TASK ITEM:
As the answer, give a copy of each line below that includes the word "computer".

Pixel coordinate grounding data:
--*--

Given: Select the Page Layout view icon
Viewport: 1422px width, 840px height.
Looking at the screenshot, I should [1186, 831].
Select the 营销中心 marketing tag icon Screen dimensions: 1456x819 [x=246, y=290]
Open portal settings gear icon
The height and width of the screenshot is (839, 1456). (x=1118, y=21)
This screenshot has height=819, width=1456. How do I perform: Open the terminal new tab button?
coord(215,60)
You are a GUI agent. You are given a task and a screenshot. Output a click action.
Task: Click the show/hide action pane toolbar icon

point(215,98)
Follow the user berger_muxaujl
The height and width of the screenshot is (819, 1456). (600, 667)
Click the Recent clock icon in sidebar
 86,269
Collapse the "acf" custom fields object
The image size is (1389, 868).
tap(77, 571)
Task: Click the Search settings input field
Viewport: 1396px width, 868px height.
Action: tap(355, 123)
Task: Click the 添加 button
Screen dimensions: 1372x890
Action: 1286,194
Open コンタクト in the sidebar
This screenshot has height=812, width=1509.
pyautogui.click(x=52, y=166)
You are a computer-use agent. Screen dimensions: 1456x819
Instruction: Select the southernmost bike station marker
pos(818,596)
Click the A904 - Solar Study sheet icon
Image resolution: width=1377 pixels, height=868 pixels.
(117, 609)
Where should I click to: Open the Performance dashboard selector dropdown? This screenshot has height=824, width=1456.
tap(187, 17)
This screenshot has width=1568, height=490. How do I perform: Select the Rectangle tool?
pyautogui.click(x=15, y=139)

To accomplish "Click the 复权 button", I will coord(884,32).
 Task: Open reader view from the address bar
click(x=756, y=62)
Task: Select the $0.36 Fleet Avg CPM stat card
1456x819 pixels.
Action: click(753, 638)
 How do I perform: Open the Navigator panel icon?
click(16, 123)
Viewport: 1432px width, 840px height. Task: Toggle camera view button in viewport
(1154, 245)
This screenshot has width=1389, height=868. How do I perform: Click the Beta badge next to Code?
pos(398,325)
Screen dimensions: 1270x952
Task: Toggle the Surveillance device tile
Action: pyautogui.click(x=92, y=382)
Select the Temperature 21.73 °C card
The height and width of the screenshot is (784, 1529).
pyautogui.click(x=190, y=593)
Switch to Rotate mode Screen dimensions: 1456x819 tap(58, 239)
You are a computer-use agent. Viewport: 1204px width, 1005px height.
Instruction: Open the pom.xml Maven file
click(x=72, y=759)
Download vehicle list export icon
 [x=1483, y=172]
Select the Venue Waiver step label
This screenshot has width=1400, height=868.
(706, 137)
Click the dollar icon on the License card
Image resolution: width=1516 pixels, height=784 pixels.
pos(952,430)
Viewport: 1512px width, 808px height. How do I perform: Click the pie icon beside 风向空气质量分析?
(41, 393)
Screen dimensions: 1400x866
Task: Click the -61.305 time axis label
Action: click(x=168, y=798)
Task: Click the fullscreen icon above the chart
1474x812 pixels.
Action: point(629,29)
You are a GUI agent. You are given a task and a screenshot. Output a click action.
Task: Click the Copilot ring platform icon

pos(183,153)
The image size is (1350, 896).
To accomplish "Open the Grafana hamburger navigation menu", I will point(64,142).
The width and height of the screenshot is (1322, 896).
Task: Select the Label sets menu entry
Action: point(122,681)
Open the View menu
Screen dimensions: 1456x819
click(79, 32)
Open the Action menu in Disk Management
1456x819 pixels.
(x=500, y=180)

--*--

YOUR SOLUTION:
You are a computer-use agent. Screen dimensions: 1456x819
You are a computer-use agent. Viewport: 1204px width, 1005px height.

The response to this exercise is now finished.